• About this task
Set down the material exactly. Keep every line.

(Supplied data Opens)

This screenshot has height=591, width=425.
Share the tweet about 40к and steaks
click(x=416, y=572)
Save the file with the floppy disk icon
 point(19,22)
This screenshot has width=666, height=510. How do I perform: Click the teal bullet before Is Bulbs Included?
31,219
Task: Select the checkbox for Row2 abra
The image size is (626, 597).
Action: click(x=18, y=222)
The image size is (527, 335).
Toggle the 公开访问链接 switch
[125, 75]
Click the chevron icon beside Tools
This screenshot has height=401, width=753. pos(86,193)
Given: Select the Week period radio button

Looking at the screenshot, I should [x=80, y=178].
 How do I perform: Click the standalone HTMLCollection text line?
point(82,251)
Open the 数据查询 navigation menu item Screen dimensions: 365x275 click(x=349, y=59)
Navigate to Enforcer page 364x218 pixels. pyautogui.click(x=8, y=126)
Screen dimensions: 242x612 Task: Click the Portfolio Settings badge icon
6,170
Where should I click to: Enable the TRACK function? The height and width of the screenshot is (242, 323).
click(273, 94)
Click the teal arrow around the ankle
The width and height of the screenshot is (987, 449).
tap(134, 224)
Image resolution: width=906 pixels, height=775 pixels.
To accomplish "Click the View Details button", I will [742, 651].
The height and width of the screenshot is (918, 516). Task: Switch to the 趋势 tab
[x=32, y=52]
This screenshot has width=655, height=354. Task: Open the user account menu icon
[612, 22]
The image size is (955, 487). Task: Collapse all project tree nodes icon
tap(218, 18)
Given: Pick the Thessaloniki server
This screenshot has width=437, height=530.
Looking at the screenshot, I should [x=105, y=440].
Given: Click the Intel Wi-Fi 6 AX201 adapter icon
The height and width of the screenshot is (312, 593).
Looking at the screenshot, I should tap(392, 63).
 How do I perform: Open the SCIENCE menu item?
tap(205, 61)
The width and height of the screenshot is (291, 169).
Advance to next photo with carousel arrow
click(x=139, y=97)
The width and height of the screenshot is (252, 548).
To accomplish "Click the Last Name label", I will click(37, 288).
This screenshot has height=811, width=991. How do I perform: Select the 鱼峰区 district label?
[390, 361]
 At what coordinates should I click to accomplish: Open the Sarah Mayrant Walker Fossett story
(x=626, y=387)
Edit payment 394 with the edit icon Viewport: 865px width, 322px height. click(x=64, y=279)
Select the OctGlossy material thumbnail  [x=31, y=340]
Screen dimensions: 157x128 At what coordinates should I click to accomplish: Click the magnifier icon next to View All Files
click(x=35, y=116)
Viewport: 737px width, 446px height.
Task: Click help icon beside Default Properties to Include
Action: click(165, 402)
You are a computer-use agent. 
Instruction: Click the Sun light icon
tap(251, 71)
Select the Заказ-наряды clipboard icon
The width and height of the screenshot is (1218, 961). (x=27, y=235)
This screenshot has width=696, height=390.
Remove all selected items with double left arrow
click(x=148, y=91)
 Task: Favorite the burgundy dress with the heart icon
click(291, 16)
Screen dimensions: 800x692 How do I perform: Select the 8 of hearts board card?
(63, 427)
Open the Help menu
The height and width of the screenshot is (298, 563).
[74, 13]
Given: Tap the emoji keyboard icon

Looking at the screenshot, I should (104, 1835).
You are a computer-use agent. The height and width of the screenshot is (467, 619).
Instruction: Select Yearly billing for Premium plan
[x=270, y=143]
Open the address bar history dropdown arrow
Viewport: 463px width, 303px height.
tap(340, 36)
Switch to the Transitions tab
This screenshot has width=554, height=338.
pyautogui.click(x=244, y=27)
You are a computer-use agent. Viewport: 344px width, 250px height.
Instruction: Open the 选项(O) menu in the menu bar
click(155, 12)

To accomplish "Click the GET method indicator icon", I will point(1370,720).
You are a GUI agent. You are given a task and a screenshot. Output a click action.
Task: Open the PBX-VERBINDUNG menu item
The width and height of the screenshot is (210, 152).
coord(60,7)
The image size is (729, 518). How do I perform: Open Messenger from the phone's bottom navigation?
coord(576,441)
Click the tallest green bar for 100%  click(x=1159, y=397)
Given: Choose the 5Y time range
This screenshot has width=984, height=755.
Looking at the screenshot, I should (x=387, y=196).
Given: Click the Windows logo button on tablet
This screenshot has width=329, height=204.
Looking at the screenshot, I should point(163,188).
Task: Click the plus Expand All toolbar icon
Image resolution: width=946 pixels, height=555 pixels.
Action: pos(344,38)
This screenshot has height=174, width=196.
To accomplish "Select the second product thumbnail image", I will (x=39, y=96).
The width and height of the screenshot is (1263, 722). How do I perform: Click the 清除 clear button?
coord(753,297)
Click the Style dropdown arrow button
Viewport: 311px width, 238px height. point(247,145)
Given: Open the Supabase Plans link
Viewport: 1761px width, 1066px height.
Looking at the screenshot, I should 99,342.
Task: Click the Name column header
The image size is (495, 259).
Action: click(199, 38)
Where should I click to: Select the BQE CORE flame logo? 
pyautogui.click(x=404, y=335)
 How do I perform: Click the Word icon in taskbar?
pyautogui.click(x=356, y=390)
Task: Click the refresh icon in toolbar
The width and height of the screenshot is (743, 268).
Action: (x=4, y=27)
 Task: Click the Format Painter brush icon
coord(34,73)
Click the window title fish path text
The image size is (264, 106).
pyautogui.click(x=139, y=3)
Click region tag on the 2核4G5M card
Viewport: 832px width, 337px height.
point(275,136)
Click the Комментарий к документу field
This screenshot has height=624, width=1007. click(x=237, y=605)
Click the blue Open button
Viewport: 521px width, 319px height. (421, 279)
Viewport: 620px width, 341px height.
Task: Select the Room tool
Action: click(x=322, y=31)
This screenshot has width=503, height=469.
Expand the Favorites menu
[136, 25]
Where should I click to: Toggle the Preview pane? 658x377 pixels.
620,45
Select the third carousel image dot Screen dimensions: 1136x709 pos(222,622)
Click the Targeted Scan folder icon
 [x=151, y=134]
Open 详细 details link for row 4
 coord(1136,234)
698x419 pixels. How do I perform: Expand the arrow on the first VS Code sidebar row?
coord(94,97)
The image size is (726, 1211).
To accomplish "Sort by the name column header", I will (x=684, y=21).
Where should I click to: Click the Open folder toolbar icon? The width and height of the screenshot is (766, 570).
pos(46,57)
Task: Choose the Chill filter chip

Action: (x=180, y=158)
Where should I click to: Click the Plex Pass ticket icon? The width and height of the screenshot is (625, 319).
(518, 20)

(Supplied data Closes)

• Answer space
This screenshot has height=591, width=425.
Share the tweet about 40к and steaks
click(x=416, y=572)
Save the file with the floppy disk icon
 point(19,22)
This screenshot has width=666, height=510. How do I perform: Click the teal bullet before Is Bulbs Included?
31,219
Task: Select the checkbox for Row2 abra
The image size is (626, 597).
Action: click(x=18, y=222)
The image size is (527, 335).
Toggle the 公开访问链接 switch
[125, 75]
Click the chevron icon beside Tools
This screenshot has height=401, width=753. pos(86,193)
Given: Select the Week period radio button

Looking at the screenshot, I should [x=80, y=178].
 How do I perform: Click the standalone HTMLCollection text line?
point(82,251)
Open the 数据查询 navigation menu item Screen dimensions: 365x275 click(x=349, y=59)
Navigate to Enforcer page 364x218 pixels. pyautogui.click(x=8, y=126)
Screen dimensions: 242x612 Task: Click the Portfolio Settings badge icon
6,170
Where should I click to: Enable the TRACK function? The height and width of the screenshot is (242, 323).
click(273, 94)
Click the teal arrow around the ankle
The width and height of the screenshot is (987, 449).
tap(134, 224)
Image resolution: width=906 pixels, height=775 pixels.
To accomplish "Click the View Details button", I will [742, 651].
The height and width of the screenshot is (918, 516). Task: Switch to the 趋势 tab
[x=32, y=52]
This screenshot has width=655, height=354. Task: Open the user account menu icon
[612, 22]
The image size is (955, 487). Task: Collapse all project tree nodes icon
tap(218, 18)
Given: Pick the Thessaloniki server
This screenshot has width=437, height=530.
Looking at the screenshot, I should [x=105, y=440].
Given: Click the Intel Wi-Fi 6 AX201 adapter icon
The height and width of the screenshot is (312, 593).
Looking at the screenshot, I should tap(392, 63).
 How do I perform: Open the SCIENCE menu item?
tap(205, 61)
The width and height of the screenshot is (291, 169).
Advance to next photo with carousel arrow
click(x=139, y=97)
The width and height of the screenshot is (252, 548).
To accomplish "Click the Last Name label", I will click(37, 288).
This screenshot has height=811, width=991. How do I perform: Select the 鱼峰区 district label?
[390, 361]
 At what coordinates should I click to accomplish: Open the Sarah Mayrant Walker Fossett story
(x=626, y=387)
Edit payment 394 with the edit icon Viewport: 865px width, 322px height. click(x=64, y=279)
Select the OctGlossy material thumbnail  [x=31, y=340]
Screen dimensions: 157x128 At what coordinates should I click to accomplish: Click the magnifier icon next to View All Files
click(x=35, y=116)
Viewport: 737px width, 446px height.
Task: Click help icon beside Default Properties to Include
Action: click(165, 402)
You are a computer-use agent. 
Instruction: Click the Sun light icon
tap(251, 71)
Select the Заказ-наряды clipboard icon
The width and height of the screenshot is (1218, 961). (x=27, y=235)
This screenshot has width=696, height=390.
Remove all selected items with double left arrow
click(x=148, y=91)
 Task: Favorite the burgundy dress with the heart icon
click(291, 16)
Screen dimensions: 800x692 How do I perform: Select the 8 of hearts board card?
(63, 427)
Open the Help menu
The height and width of the screenshot is (298, 563).
[74, 13]
Given: Tap the emoji keyboard icon

Looking at the screenshot, I should (104, 1835).
You are a computer-use agent. The height and width of the screenshot is (467, 619).
Instruction: Select Yearly billing for Premium plan
[x=270, y=143]
Open the address bar history dropdown arrow
Viewport: 463px width, 303px height.
tap(340, 36)
Switch to the Transitions tab
This screenshot has width=554, height=338.
pyautogui.click(x=244, y=27)
You are a computer-use agent. Viewport: 344px width, 250px height.
Instruction: Open the 选项(O) menu in the menu bar
click(155, 12)

To accomplish "Click the GET method indicator icon", I will point(1370,720).
You are a GUI agent. You are given a task and a screenshot. Output a click action.
Task: Open the PBX-VERBINDUNG menu item
The width and height of the screenshot is (210, 152).
coord(60,7)
The image size is (729, 518). How do I perform: Open Messenger from the phone's bottom navigation?
coord(576,441)
Click the tallest green bar for 100%  click(x=1159, y=397)
Given: Choose the 5Y time range
This screenshot has width=984, height=755.
Looking at the screenshot, I should (x=387, y=196).
Given: Click the Windows logo button on tablet
This screenshot has width=329, height=204.
Looking at the screenshot, I should point(163,188).
Task: Click the plus Expand All toolbar icon
Image resolution: width=946 pixels, height=555 pixels.
Action: pos(344,38)
This screenshot has height=174, width=196.
To accomplish "Select the second product thumbnail image", I will (x=39, y=96).
The width and height of the screenshot is (1263, 722). How do I perform: Click the 清除 clear button?
coord(753,297)
Click the Style dropdown arrow button
Viewport: 311px width, 238px height. point(247,145)
Given: Open the Supabase Plans link
Viewport: 1761px width, 1066px height.
Looking at the screenshot, I should 99,342.
Task: Click the Name column header
The image size is (495, 259).
Action: click(199, 38)
Where should I click to: Select the BQE CORE flame logo? 
pyautogui.click(x=404, y=335)
 How do I perform: Click the Word icon in taskbar?
pyautogui.click(x=356, y=390)
Task: Click the refresh icon in toolbar
The width and height of the screenshot is (743, 268).
Action: (x=4, y=27)
 Task: Click the Format Painter brush icon
coord(34,73)
Click the window title fish path text
The image size is (264, 106).
pyautogui.click(x=139, y=3)
Click region tag on the 2核4G5M card
Viewport: 832px width, 337px height.
point(275,136)
Click the Комментарий к документу field
This screenshot has height=624, width=1007. click(x=237, y=605)
Click the blue Open button
Viewport: 521px width, 319px height. (421, 279)
Viewport: 620px width, 341px height.
Task: Select the Room tool
Action: click(x=322, y=31)
This screenshot has width=503, height=469.
Expand the Favorites menu
[136, 25]
Where should I click to: Toggle the Preview pane? 658x377 pixels.
620,45
Select the third carousel image dot Screen dimensions: 1136x709 pos(222,622)
Click the Targeted Scan folder icon
 [x=151, y=134]
Open 详细 details link for row 4
 coord(1136,234)
698x419 pixels. How do I perform: Expand the arrow on the first VS Code sidebar row?
coord(94,97)
The image size is (726, 1211).
To accomplish "Sort by the name column header", I will (x=684, y=21).
Where should I click to: Click the Open folder toolbar icon? The width and height of the screenshot is (766, 570).
pos(46,57)
Task: Choose the Chill filter chip

Action: (x=180, y=158)
Where should I click to: Click the Plex Pass ticket icon? The width and height of the screenshot is (625, 319).
(518, 20)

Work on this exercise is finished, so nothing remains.